Consigne 1: Relevez toutes les lignes des enregistrements qui contiennent la chaîne « icon », en tenant compte de la casse.

Extrait du texte:
* * * * * * * * *

Cependant, l’ordre international libéral menacé aujourd’hui par Trump et dont le Canada a si longtemps profité s’effrite depuis plus de deux décennies.

Par conséquent, les politiques et les mentalités canadiennes enracinées depuis la fin du XXe siècle sont complètement dépassées. L’heure n’est plus à la complaisance. Le Canada doit se réveiller, s’adapter et s’armer face aux dures réalités d’aujourd’hui.

En bref, nous avons besoin d’une commission royale visant à sécuriser l’avenir du Canada.

Le monde dans lequel le Canada évolue a fondamentalement changé au cours des 20 dernières années. Et tout a commencé par les attentats terroristes du 11 septembre.

La sécurité a alors pris le pas sur le commerce aux États-Unis. De nouvelles mesures de contrôle ont rendu la frontière plus « étanche ». L’augmentation des normes, de la réglementation et de la paperasse a entraîné des délais et une augmentation des coûts du transport tranfrontalier. Le commerce entre le Canada et les États-Unis en a souffert.

Ce virage a mis en évidence les risques liés à la forte dépendance économique du Canada envers son voisin du sud. Notre réaction a alors été de travailler encore plus étroitement avec les États-Unis pour maintenir la frontière ouverte au commerce.

Depuis lors, la crise climatique, la transformation numérique, la crise financière mondiale, l’essor économique et politique de la Chine, la résurgence autoritaire de la Russie et les craintes américaines du déclin de leur hégémonie n’ont fait qu’intensifier l’attention accordée par les États-Unis à la sécurité nationale. Cette dernière est devenue une caractéristique déterminante de leurs relations économiques, poussant d’autres pays à faire de même.

Les politiques et les mécanismes de gouvernance qui sont à la base de la société, de l’économie et de la sécurité du Canada n’ont pas été conçus pour le paysage politique international actuel, plutôt antilibéral.

* * * * * * * * *

Données extraites:
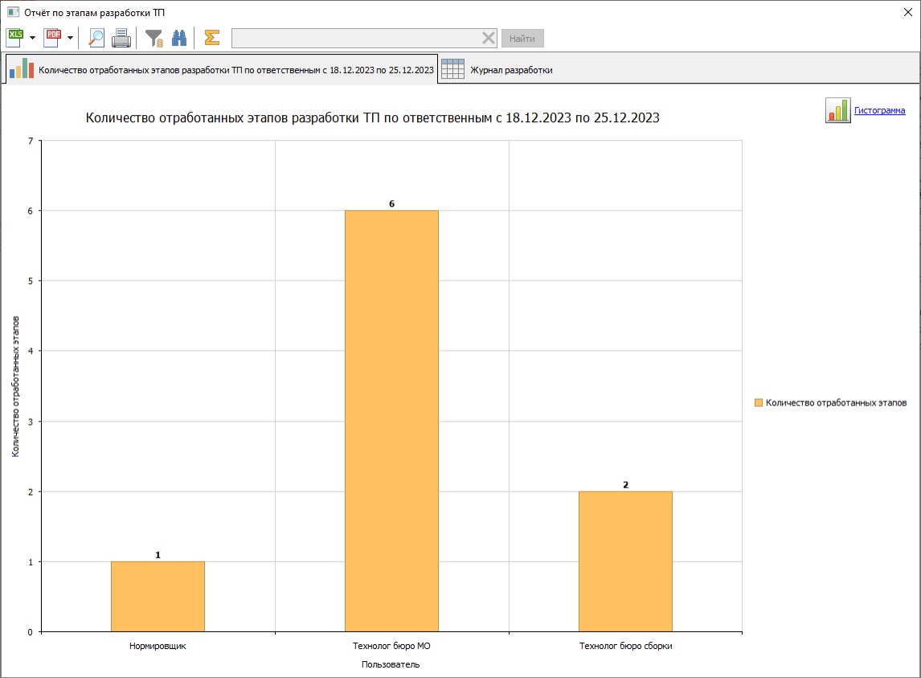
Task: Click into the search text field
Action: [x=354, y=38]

* * * * * * * * *

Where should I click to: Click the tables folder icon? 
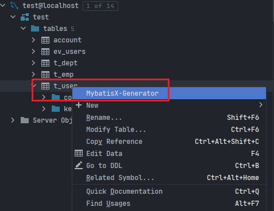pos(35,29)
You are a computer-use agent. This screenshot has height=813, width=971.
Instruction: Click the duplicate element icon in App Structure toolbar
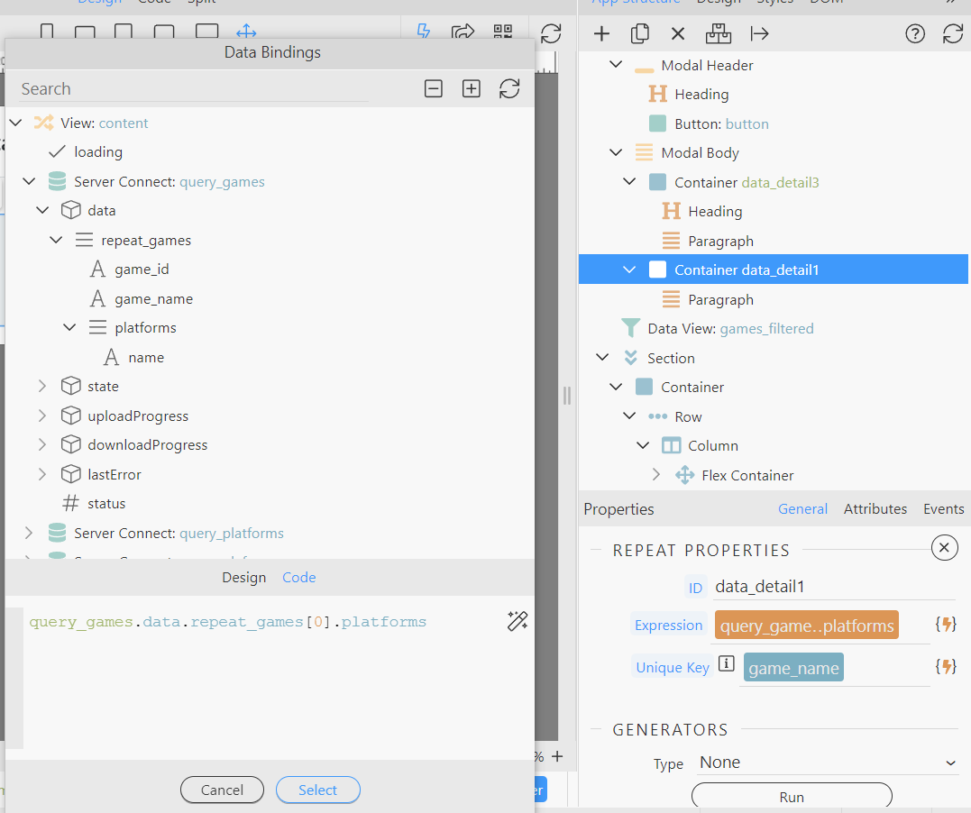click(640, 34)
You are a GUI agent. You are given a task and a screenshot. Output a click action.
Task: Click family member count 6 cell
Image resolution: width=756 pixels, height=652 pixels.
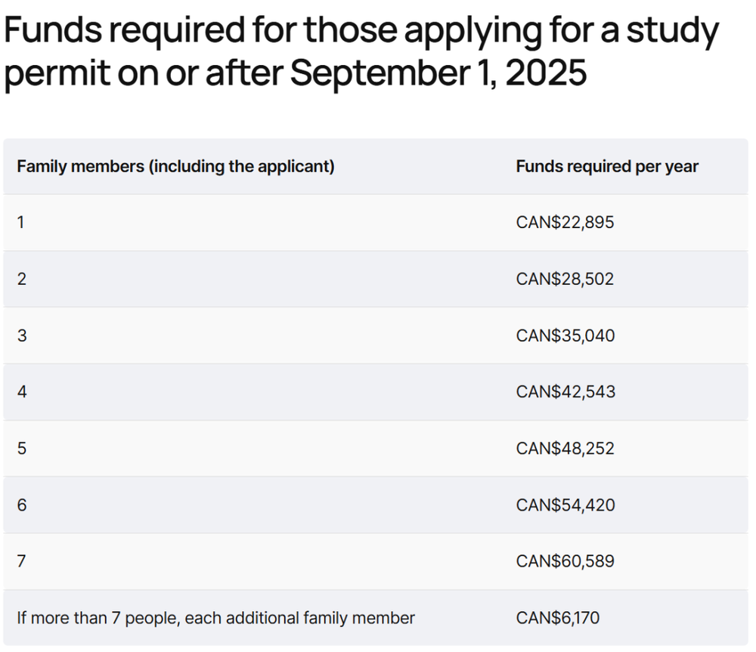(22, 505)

* * * * * * * * *

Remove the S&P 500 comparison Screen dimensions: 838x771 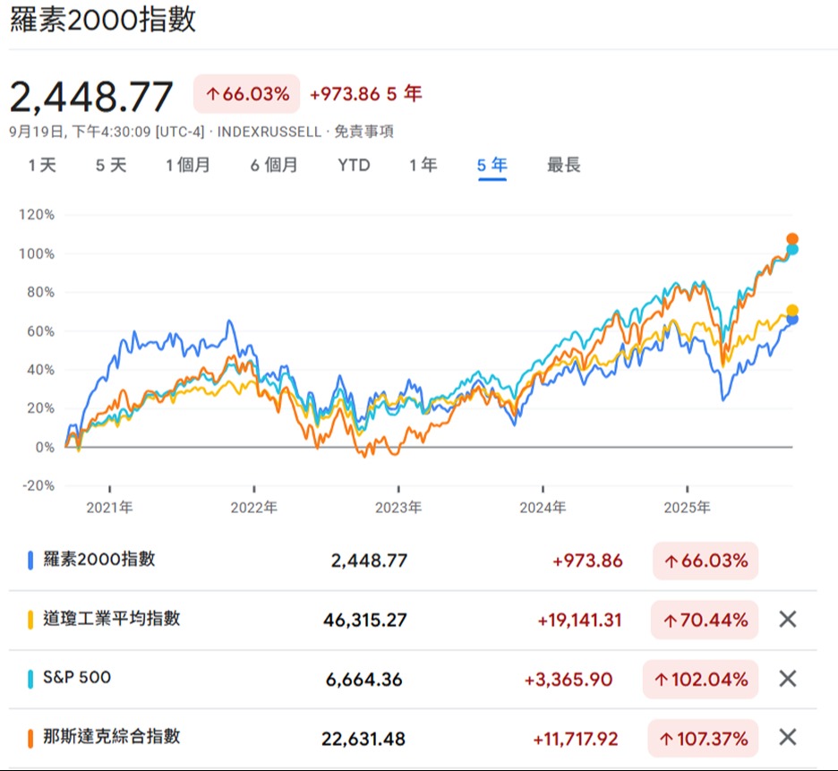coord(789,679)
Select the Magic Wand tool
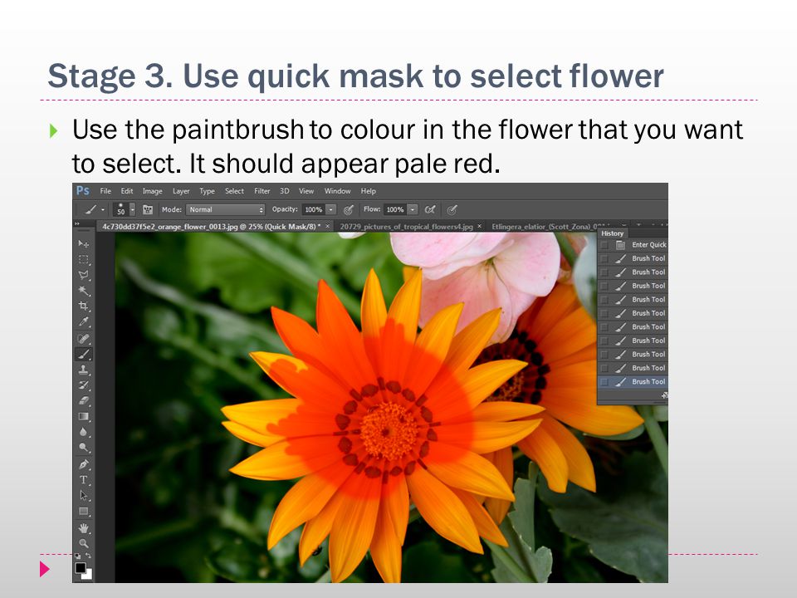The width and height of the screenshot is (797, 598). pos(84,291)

* * * * * * * * *

Consigne 2: Traduisez en anglais, s'il vous plaît, cette phrase de l'extrait du texte : « En bref, nous avons besoin d’une commission royale visant à sécuriser l’avenir du Canada. »

Réponse complète 1:
Where should I click to: Click the tables folder icon? 
Instruction: Click the duplicate element icon in App Structure toolbar

Réponse complète 2: In short, we need a royal commission aimed at securing Canada's future.